**Input**
*****
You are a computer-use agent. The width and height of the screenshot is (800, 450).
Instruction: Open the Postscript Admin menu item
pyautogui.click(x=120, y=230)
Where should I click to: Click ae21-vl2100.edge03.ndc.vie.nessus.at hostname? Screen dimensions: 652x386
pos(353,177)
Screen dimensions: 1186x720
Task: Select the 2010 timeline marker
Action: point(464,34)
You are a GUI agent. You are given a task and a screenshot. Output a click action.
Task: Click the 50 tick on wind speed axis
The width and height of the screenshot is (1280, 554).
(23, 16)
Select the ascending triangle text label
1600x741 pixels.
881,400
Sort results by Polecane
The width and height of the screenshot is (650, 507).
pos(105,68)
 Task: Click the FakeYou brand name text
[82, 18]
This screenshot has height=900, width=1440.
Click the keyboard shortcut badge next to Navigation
*****
Would you please set down the lines from the one with "This screenshot has height=900, width=1440." to the end of the data above, exactly and without any other lines?

This screenshot has height=900, width=1440.
Click the keyboard shortcut badge next to Navigation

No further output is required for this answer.